--- GIVEN DATA ---

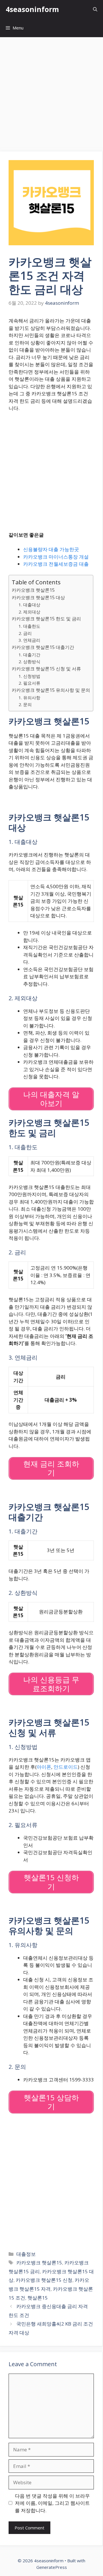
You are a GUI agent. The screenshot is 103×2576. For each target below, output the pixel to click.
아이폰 (44, 1767)
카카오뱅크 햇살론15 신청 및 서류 (46, 669)
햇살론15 (37, 2297)
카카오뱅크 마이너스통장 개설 (56, 556)
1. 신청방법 (29, 676)
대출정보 (26, 2254)
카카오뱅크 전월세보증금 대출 (56, 564)
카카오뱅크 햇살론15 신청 (44, 2280)
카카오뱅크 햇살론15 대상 (38, 597)
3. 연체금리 (29, 640)
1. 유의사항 (29, 697)
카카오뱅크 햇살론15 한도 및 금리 (46, 618)
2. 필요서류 (29, 683)
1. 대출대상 (29, 604)
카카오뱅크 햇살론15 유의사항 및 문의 (51, 690)
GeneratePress (51, 2567)
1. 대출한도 (29, 626)
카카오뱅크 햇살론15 (33, 590)
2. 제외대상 (29, 612)
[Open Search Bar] (95, 9)
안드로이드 (66, 1767)
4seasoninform (32, 9)
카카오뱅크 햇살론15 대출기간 (43, 647)
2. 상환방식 (29, 661)
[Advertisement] (51, 91)
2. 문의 (25, 704)
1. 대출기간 (29, 655)
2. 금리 (25, 633)
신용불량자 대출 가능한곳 (51, 549)
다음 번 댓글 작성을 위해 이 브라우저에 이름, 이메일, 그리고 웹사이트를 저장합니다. (52, 2503)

---

* [ASSIGNMENT] Omitting all pictures, copy the preceding entries without any alteration.

* [RESULT OF THE TASK]
You are a GUI agent. The screenshot is 103×2576. For each target below, output the pixel to click.
아이폰 (44, 1767)
카카오뱅크 햇살론15 신청 및 서류 (46, 669)
햇살론15 (37, 2297)
카카오뱅크 마이너스통장 개설 (56, 556)
1. 신청방법 (29, 676)
대출정보 (26, 2254)
카카오뱅크 전월세보증금 대출 (56, 564)
카카오뱅크 햇살론15 신청 (44, 2280)
카카오뱅크 햇살론15 대상 (38, 597)
3. 연체금리 (29, 640)
1. 유의사항 (29, 697)
카카오뱅크 햇살론15 한도 및 금리 (46, 618)
2. 필요서류 (29, 683)
1. 대출대상 (29, 604)
카카오뱅크 햇살론15 유의사항 및 문의 (51, 690)
GeneratePress (51, 2567)
1. 대출한도 (29, 626)
카카오뱅크 햇살론15 (33, 590)
2. 제외대상 (29, 612)
[Open Search Bar] (95, 9)
안드로이드 (66, 1767)
4seasoninform (32, 9)
카카오뱅크 햇살론15 대출기간 (43, 647)
2. 상환방식 (29, 661)
[Advertisement] (51, 91)
2. 문의 (25, 704)
1. 대출기간 (29, 655)
2. 금리 (25, 633)
신용불량자 대출 가능한곳 (51, 549)
다음 번 댓글 작성을 위해 이 브라우저에 이름, 이메일, 그리고 웹사이트를 저장합니다. (52, 2503)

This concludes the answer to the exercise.